When Dad Is Just Too Interested

A new comedy series Eric Weber and his son Nick have put up on YouTube
Dad, played by Eric Weber, steps in for his painter son and gets an eyeful in an early “webisode” of “Wing Dad.”

    “We believe the Oedipal complex is behind just about everything a person does.” That was Eric Weber’s half-joking opening salvo in discussing “Wing Dad,” a new comedy series he and his son Nick Weber have put up on YouTube, the website that has gradually left behind its self-involved, sampling, free-for-all beginnings to offer original programming that’s actually worth watching, to say nothing of “channels” you can subscribe to — Wing Dad TV, for one.

    “Sigmund Freud isn’t popular anymore,” Mr. Weber went on, “but as you can see we spend enough time competing for my wife’s attention” — he was speaking in the dining room of his family’s house in Amagansett Saturday, and Joanna Weber was calling out something about the dog from somewhere beyond the kitchen. “Maybe that should be an episode. . . .”

    Ms. Weber, too, figures in the three-to-five-minute videos, which are predominantly shot at their house, and the melding of reality and fantasy lends the series a Larry David quality. As with the “Seinfeld” co-creator’s character in “Curb Your Enthusiasm,” formerly on HBO, the dad can obsess — over his son’s dates, primarily — and annoy with his tenacious refusal to let go of a point, say, of plying a hot tub-bound young lovely with white wine, or too liberally applying sunscreen where bikini top meets flesh: “What, do you want her to get skin cancer?” he says over his son’s protests.


    Yet he’s not exactly pervy, this dad, more curious, engaged maybe, enthusiastic in his social intercourse — and played, it so happens, by a courtly former ad man and screenwriter who has found the sweet spot for getting his acting ya-yas out.
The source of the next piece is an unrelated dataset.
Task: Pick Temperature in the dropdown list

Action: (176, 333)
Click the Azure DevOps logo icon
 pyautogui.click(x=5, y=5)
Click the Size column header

    In the past, “I was a terrible, wooden actor, but it’s gotten easier, maybe because I’m playing myself.” In a manner of speaking, yes. In the first of the so far four episodes, titled “How to Pick Up Girls,” in trying to help his son out of a funk — wearing a knit cap, the dude’s in bed, eating a sandwich, apparently playing chess with himself — Dad whips out what looks like a 1970 edition of a book Mr. Weber actually wrote, “How to Pick Up Girls.” (A book, by the way, that’s anything but the lark or gag it might seem: Showing an entrepreneurial streak, he took out back-of-the-magazine ads touting its availability by mail order before it was even written, and it went on to sell millions of copies here and abroad and remains in print.)

    Reluctantly, the son goes ahead and tries out a number of the book’s lines: “What color are your eyes?” he asks an obviously brown-eyed young woman on a park bench. He’s a flop until “Would you happen to know how to cook a leg of lamb?” triggers not only an enthusiastic description of a spice rub but a series of other yeses — yes, she’s a Pisces, yes, she does ballet, and yes, on to the carnal.
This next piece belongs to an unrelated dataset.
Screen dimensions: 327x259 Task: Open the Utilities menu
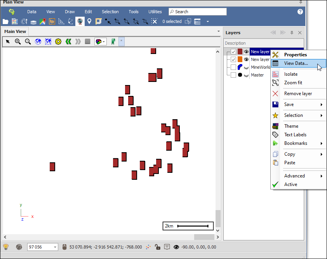155,12
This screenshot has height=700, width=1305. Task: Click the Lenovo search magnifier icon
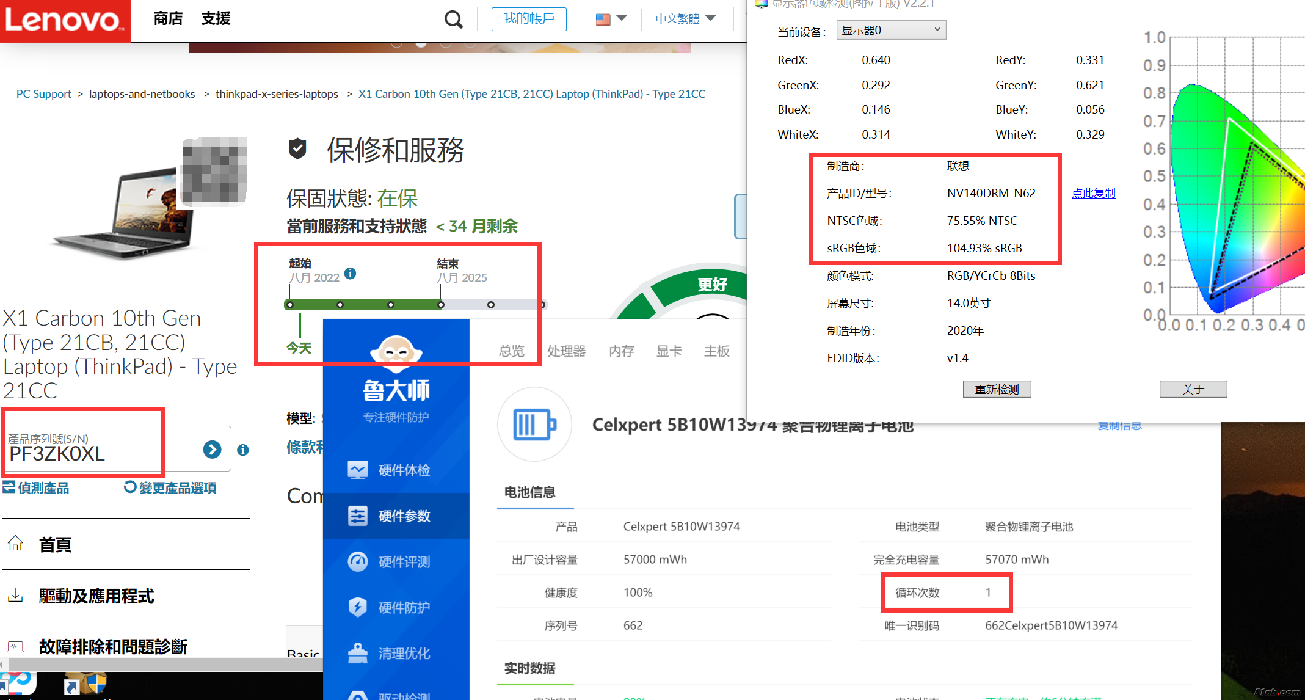(x=453, y=20)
    Part of what makes “Wing Dad” work is simply Nick Weber’s appearance. He’s sallow, there are bags under his eyes, he needs a shave, his hair rises in a perpetual state of Bob Dylan disarray. And then there’s the contrast between his laconic character and the verbally dexterous dad.

    Nick is a painter and the front man for the band Girl Problems, a largely improvised comedy video for which sparked the “Wing Dad” idea. “That was fun, let’s make another one of these,” he remembers saying. The first episode appeared two years ago, and the most recent, “Height in the Family,” in which that goal is to be genetically achieved by bedding Kelly Killoren Bensimon, the six-foot stunner who survived the “Real Housewives of New York City” reality TV wringer, was shot over the summer.

    “The film business is an endless process,” the elder Weber said, recalling having recently received “500 notes on a single script” of his. “Here, we just make it, we don’t obsess over the quality of the light and so forth. I like the rough-hewn quality.”

    “We workshop them a bit first,” Nick said.

    “They’re structured but with room to improvise,” his dad put in.

    “We direct each other,” Nick said.

    “It’s very collaborative, one of the most pleasant processes I’ve ever been a part of,” Eric said.

    His other creative outlet of late is a film, “Outliving Emily,” made up of six 15-minute segments telling the story of one couple from six different points of view, one of them featuring Olympia Dukakis. They’re being released in stages, as shorts, with the first two funding the last four. It’s to be released as a full-length movie in 2015.

    As for Nick, he’ll have art in the Thanksgiving group show at the Tripoli Gallery in South­ampton through January.

    Together, the two are planning to come out with a new “Wing Dad” episode in two to three months. In the meantime, within a couple of weeks or so, fans can look for a trailer explaining the background of the comedy’s situation: without giving too much away, how this ne’er-do-well came to move back in with his parents in the first place. Not like that’s an uncommon occurrence or anything.